This article analysed scenarios for Brazilian consumption of ethanol for the period 2006 to 2012. The results show that if the country's GDP sustains a 4.6% a year growth, domestic consumption of fuel ethanol could increase to 25.16 billion liters in this period, which is a volume relatively close to the forecasted gasoline consumption of 31 billion liters. At a lower GDP growth of 1.22% a year, gasoline consumption would be reduced and domestic ethanol consumption in Brazil would be no higher than 18.32 billion liters. Contrary to the current situation, forecasts indicated that hydrated ethanol consumption could become much higher than anhydrous consumption in Brazil.

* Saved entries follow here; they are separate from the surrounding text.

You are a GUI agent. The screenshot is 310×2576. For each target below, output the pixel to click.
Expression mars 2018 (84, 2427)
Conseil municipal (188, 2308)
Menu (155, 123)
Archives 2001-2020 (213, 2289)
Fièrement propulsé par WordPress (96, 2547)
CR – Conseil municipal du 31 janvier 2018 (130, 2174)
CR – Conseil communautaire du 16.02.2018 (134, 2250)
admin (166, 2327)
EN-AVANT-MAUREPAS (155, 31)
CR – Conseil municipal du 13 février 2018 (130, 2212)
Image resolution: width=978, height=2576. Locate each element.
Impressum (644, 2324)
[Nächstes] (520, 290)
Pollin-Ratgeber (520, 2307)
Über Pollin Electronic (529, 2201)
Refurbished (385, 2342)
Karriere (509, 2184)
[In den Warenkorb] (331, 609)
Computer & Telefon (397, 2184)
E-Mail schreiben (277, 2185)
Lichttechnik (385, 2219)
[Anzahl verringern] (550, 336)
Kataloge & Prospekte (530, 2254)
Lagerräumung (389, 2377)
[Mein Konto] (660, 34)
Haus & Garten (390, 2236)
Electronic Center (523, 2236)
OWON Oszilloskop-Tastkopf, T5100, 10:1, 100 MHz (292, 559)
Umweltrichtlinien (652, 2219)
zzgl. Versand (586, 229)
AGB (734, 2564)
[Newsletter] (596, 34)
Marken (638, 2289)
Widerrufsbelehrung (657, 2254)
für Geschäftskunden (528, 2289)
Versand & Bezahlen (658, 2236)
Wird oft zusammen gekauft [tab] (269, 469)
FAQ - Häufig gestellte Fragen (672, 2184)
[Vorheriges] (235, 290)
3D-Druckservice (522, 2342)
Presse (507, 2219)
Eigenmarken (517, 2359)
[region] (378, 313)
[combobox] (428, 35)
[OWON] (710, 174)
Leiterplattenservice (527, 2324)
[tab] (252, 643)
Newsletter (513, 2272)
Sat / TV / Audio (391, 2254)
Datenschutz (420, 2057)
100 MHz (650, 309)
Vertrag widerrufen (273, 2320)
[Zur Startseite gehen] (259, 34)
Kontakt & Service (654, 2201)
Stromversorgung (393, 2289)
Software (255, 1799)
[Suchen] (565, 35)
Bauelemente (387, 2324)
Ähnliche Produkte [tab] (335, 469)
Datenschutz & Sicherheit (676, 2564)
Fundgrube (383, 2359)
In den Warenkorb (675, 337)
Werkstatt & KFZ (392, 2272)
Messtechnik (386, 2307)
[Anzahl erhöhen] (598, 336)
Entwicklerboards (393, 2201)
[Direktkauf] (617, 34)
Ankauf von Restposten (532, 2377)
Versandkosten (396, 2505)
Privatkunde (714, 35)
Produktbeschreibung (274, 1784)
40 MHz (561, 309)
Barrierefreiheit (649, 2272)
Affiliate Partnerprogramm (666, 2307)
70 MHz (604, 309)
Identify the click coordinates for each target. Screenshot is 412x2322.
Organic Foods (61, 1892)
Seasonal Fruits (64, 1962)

The former is being consumed in cars moved exclusively by ethanol and flex-fuel cars, successfully introduced in the country at 2003. Flex cars allow Brazilian consumers to choose between gasoline and hydrated ethanol and immediately switch to whichever fuel presents the most favourable relative price.

Suggested Citation

  • Sergio Rangel Figueira & Heloisa Lee Burnquist & Mirian Rumenos Piedade Bacchi, 2010. "Forecasting fuel ethanol consumption in Brazil by time series models: 2006-2012," Applied Economics, Taylor & Francis Journals, vol. 42(7), pages 865-874.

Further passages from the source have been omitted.